I used matlab and replicate the example given in
http://www.mathworks.se/help/stats/lasso-and-elastic-net.html
to get a figure like this
Then I saved the matlab data, and tried to replicate the figure with laaso_path from sklearn, I got
Although there are some similarity between these two figures, there are also certain differences. As far as I understand parameter lambda in matlab and alpha in sklearn are same, however in this figure it seems that there are some differences. Can somebody point out which is the correct one or am I missing something? Further the coefficient obtained are also different (which is my main concern).
Matlab Code:
rng(3,'twister') % for reproducibility
X = zeros(200,5);
for ii = 1:5
X(:,ii) = exprnd(ii,200,1);
end
r = [0;2;0;-3;0];
Y = X*r + randn(200,1)*.1;
save randomData.mat % To be used in python code
[b fitinfo] = lasso(X,Y,'cv',10);
lassoPlot(b,fitinfo,'plottype','lambda','xscale','log');
disp('Lambda with min MSE')
fitinfo.LambdaMinMSE
disp('Lambda with 1SE')
fitinfo.Lambda1SE
disp('Quality of Fit')
lambdaindex = fitinfo.Index1SE;
fitinfo.MSE(lambdaindex)
disp('Number of non zero predictos')
fitinfo.DF(lambdaindex)
disp('Coefficient of fit at that lambda')
b(:,lambdaindex)
Python Code:
import scipy.io
import numpy as np
import pylab as pl
from sklearn.linear_model import lasso_path, LassoCV
data=scipy.io.loadmat('randomData.mat')
X=data['X']
Y=data['Y'].flatten()
model = LassoCV(cv=10,max_iter=1000).fit(X, Y)

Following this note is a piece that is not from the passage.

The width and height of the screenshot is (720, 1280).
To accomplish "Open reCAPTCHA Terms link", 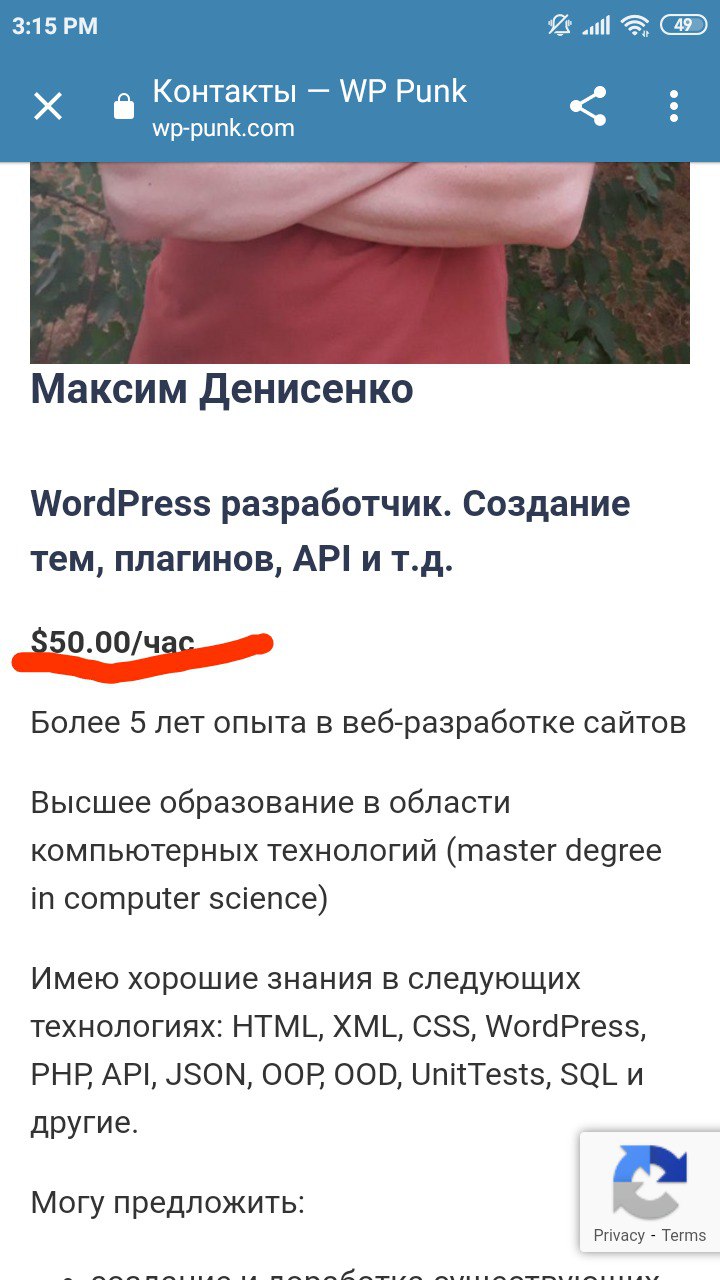I will tap(684, 1235).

print 'alpha', model.alpha_
print 'coef', model.coef_
eps = 1e-2 # the smaller it is the longer is the path
models = lasso_path(X, Y, eps=eps)
alphas_lasso = np.array([model.alpha for model in models])
coefs_lasso = np.array([model.coef_ for model in models])
pl.figure(1)
ax = pl.gca()
ax.set_color_cycle(2 * ['b', 'r', 'g', 'c', 'k'])
l1 = pl.semilogx(alphas_lasso,coefs_lasso)
pl.gca().invert_xaxis()
pl.xlabel('alpha')
pl.show()
I do not have matlab but be careful that the value obtained with the cross--validation can be unstable. This is because it influenced by the way you subdivide the samples.
Even if you run 2 times the cross-validation in python you can obtain 2 different results.
consider this example :
kf=sklearn.cross_validation.KFold(len(y),n_folds=10,shuffle=True)
cv=sklearn.linear_model.LassoCV(cv=kf,normalize=True).fit(x,y)
print cv.alpha_
kf=sklearn.cross_validation.KFold(len(y),n_folds=10,shuffle=True)
cv=sklearn.linear_model.LassoCV(cv=kf,normalize=True).fit(x,y)
print cv.alpha_
0.00645093258722
0.00691712356467
it's possible that alpha = lambda / n_samples
where n_samples = X.shape[0] in scikit-learn
another remark is that your path is not very piecewise linear as it could/should be. Consider reducing the tol and increasing max_iter.
hope this helps
I know this is an old thread, but:
I'm actually working on piping over to LassoCV from glmnet (in R), and I found that LassoCV doesn't do too well with normalizing the X matrix first (even if you specify the parameter normalize = True).
Try normalizing the X matrix first when using LassoCV.
If it is a pandas object,
(X - X.mean())/X.std()
It seems you also need to multiple alpha by 2
Though I am unable to figure out what is causing the problem, there is a logical direction in which to continue.
These are the facts:
Mathworks have selected an example and decided to include it in their documentation
Your matlab code produces exactly the result as the example.
The alternative does not match the result, and has provided inaccurate results in the past
This is my assumption:
The chance that mathworks have chosen to put an incorrect example in their documentation is neglectable compared to the chance that a reproduction of this example in an alternate way does not give the correct result.
The logical conclusion: Your matlab implementation of this example is reliable and the other is not.
This might be a problem in the code, or maybe in how you use it, but either way the only logical conclusion would be that you should continue with Matlab to select your model.